She’s been following her own advice for most of the year, and she says she’s seen a huge difference. ‘It makes you feel more in charge, more in control, but I’ve also realised that suddenly I have so much more space.

‘You don’t feel like your phone takes up space, because they’re small little gadgets that fit in your pocket, but they take emotional space and physical space, with all the buzzing and overstimulation that we don’t need.

‘I know it’s a bit different if you use your phone for work — I do too. But once work is over, once you plug it in and leave it, you’re like, you’re free. I literally breathe differently.

‘The first week that we did it, me and my husband, we were both uncomfortable, but it’s because it’s different. And now we’re like, “Oh, that feels lovely.” ‘We talk about mindfulness all the time. Well, we can’t be mindful if we’re constantly plugged into a digital screen. We need to have space, it’s really important for us. We’re not robots, we’re humans, and we need that.’

Navigating phone use with partners

Besides our own phone usage, many women report being frustrated by their partner being distracted by their phone. ‘For some couples, it can feel like there’s a third person in the marriage,’ she says. So how do we handle it?

‘If your partner picks up their phone, try not to say “Oh, do you prefer your phone to me?”’ She advises. ‘As soon as you do that, you’re entering a battleground. I believe in finding scripts that are gentler.

● Written task
Reproduce the passage on phone use starting at "Navigating phone use" and ending at "we handle it?", substituting "third wheel" for "third person". The rows that follow have no connection to the passage on phone use.

● Extracted entries
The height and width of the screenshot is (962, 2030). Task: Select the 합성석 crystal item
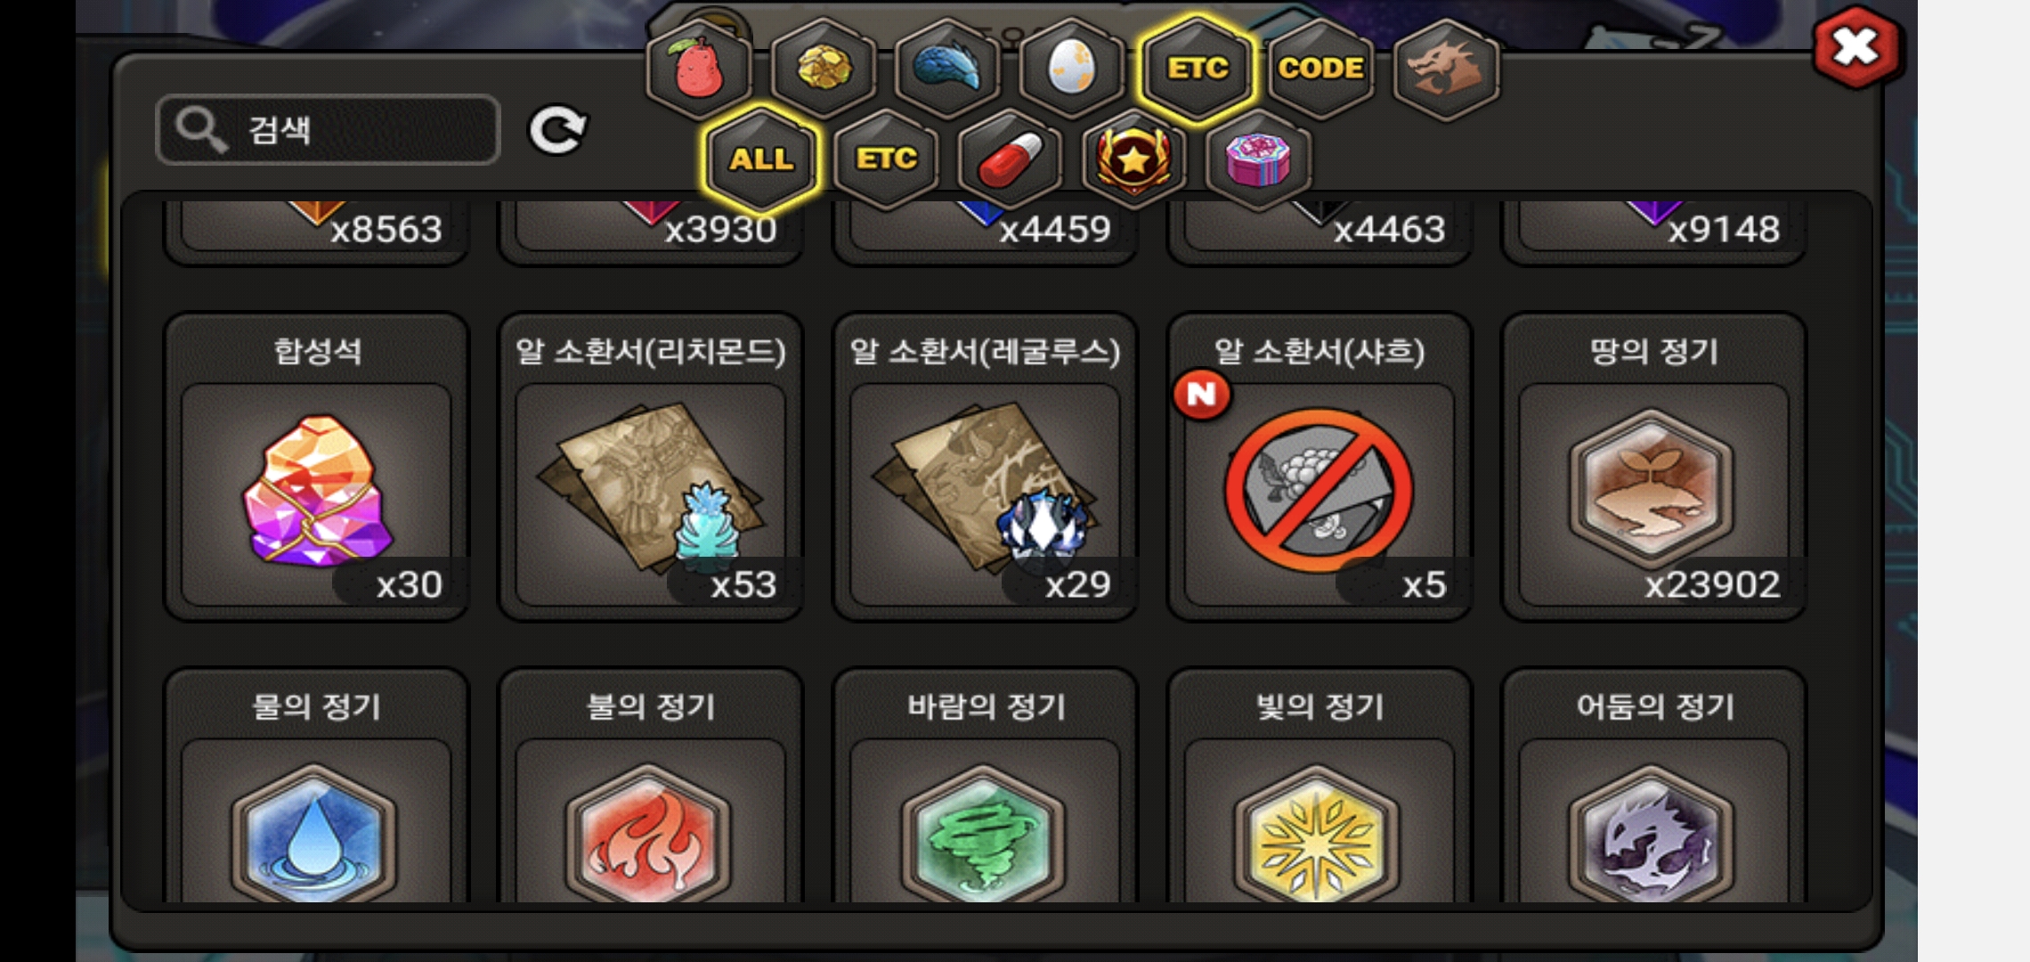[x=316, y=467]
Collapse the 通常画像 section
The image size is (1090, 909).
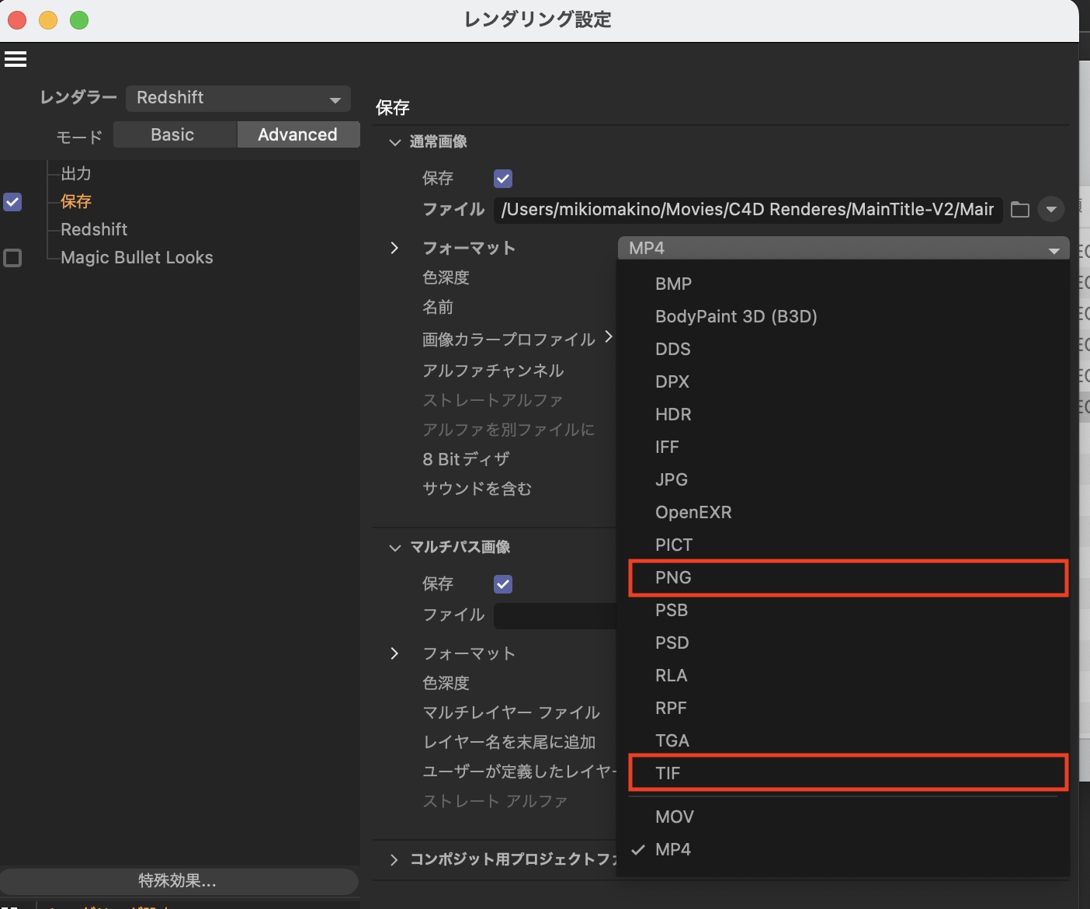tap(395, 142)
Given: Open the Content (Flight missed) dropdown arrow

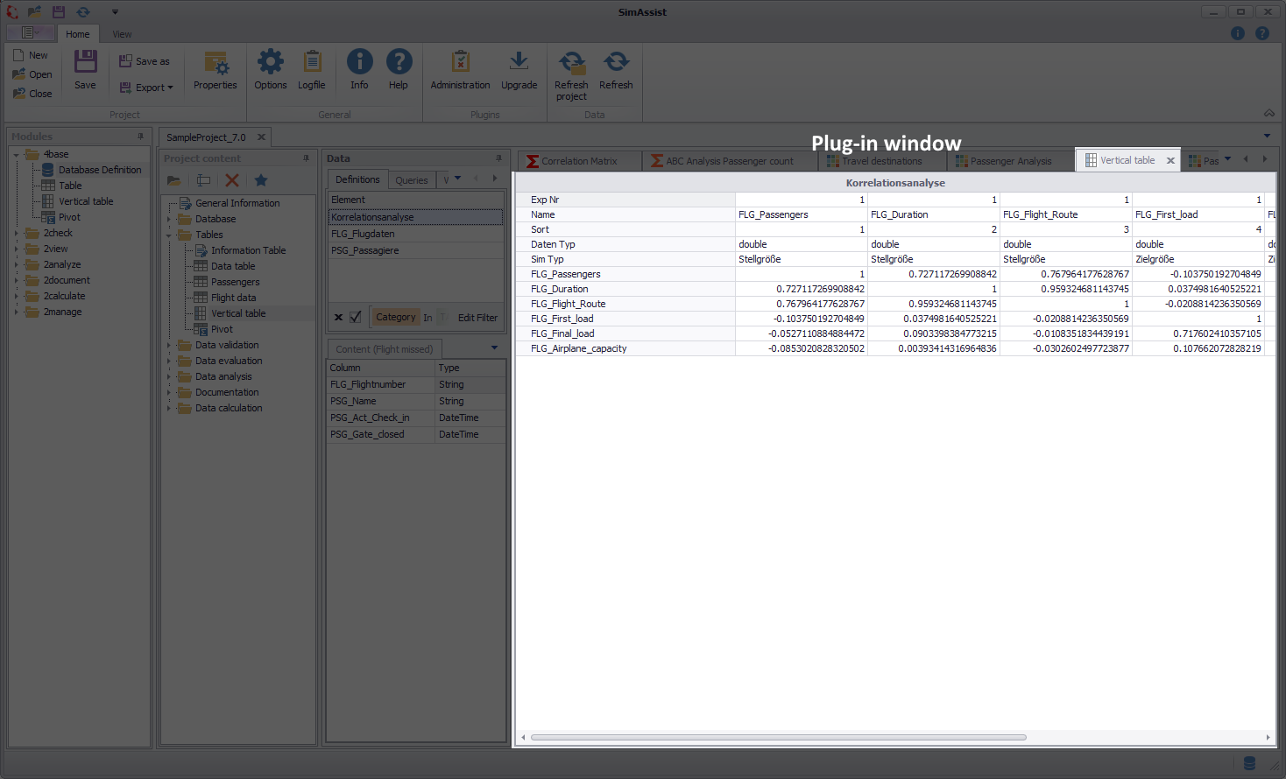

==

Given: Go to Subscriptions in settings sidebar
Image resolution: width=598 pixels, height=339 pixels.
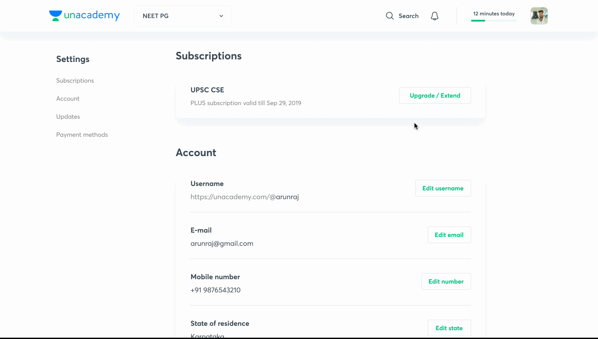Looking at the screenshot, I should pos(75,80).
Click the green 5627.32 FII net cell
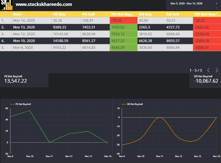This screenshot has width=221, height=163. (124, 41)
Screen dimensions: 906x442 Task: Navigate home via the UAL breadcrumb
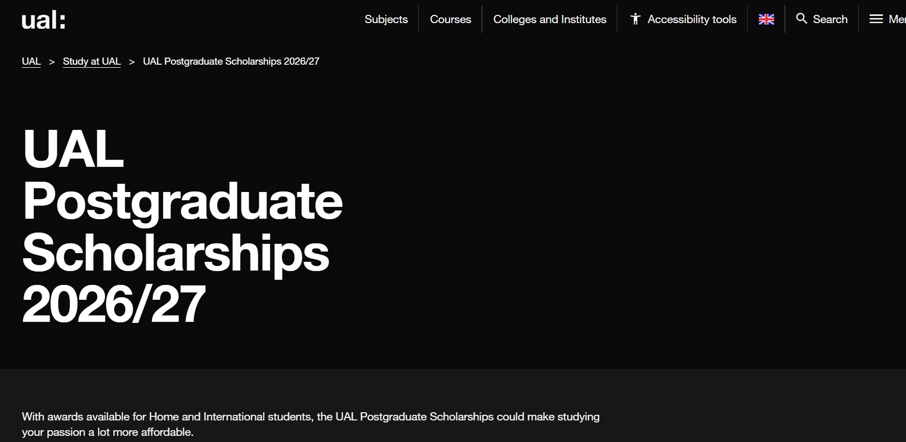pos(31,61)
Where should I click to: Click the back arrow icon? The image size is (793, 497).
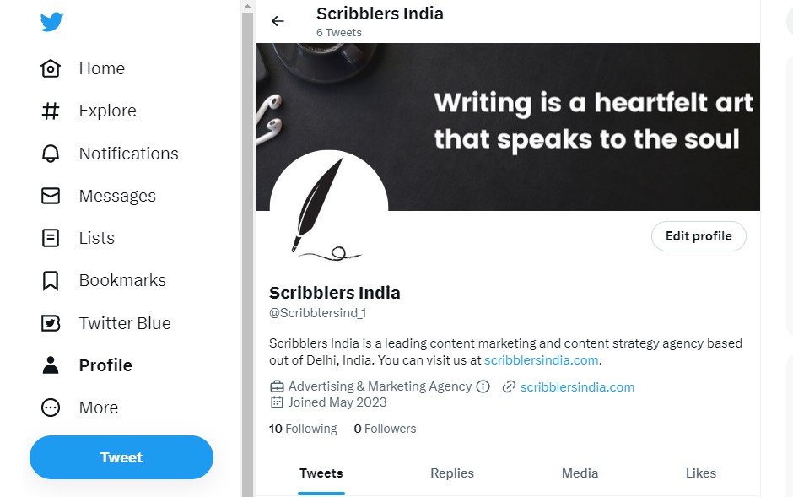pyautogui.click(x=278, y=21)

● Task output
Navigating phone use with partners

Besides our own phone usage, many women report being frustrated by their partner being distracted by their phone. ‘For some couples, it can feel like there’s a third wheel in the marriage,’ she says. So how do we handle it?